The promise of clean energy from nuclear fusion continues to fire up investors. TAE Technologies is the latest to bask in the glory of such promise. The Foothill Ranch, California-based company, raised a $250 million round with participation from Google and Chevron.
The nuclear fusion startup’s unique strategy has raised around $1.2 billion. A Japanese investment company, Sumitomo Corporation of America, also participated in the round and will help TAE bring its fusion technology to the Asia-Pacific region.
The investment resulted from a tie-up in October where TAE inked an agreement with Japan’s National Institute for Fusion Science. Whereas Google has partnered with TAE since 2014, providing the fusion startup with artificial intelligence and computational power. But the new funding marks Google’s first cash investment in TAE.
Fusion startups has been stirring the investor sentiments since last year with companies such as Commonwealth Fusion Systems, Helion Energy, General Fusion and others bagging substantial rounds. Fusion energy created by merging two atoms is regarded as the holy grail of clean energy. Experts believe it is getting closer to being commercialized, and investors are lining up their bets.
Founded in 1998 as Tri Alpha Energy, the startup aims to have a commercial-scale fusion reactor delivering electricity to the grid by the early 2030s. TAE has collected a lot of these bets. The current funding will go toward building the next generation fusion machine, called Copernicus, which TAE says will conclude by 2025 and will be located nearby in Irvine, Calif.

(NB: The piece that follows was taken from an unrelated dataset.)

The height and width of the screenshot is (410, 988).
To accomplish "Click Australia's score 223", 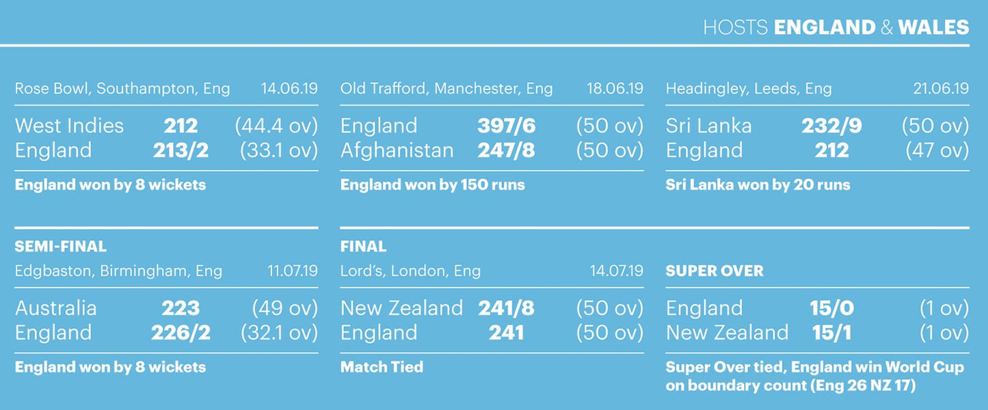I will pos(181,308).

“TAE — and fusion technology as a whole — has the potential to be a scalable source of no-carbon energy generation and a key enabler of grid stability as renewables become a greater portion of the energy mix,” said Jim Gable, president of Chevron Technology Ventures.
The technology
The main limitation of a fusion power plant is to generate the amount of heat required for the fusion and, simultaneously, contain the heat generated in the process. To trigger a fusion reaction, nuclei of two atoms are subjected to extreme heat, leading them to fuse into a new larger atom. While the atoms get fused, it releases an enormous amount of energy in the process.
TAE has cracked these limitations and claims to have achieved temperatures of more than 75 million Celsius (135 million Fahrenheit) with its research reactor, called Norman, and that the new money will fund the construction of its next research reactor, Copernicus. TAE’s fusion process uses hydrogen-boron (proton-boron or p-B11) as a fuel.
“The caliber and interest of our investors validate our significant technical progress and support our goal to begin commercialization of fusion by the end of this decade,” said TAE Technologies CEO Michl Binderbauer. “Global electricity demand is growing exponentially, and we are morally obligated to do our utmost to develop a baseload power solution that is safe, carbon-free, and economically viable.”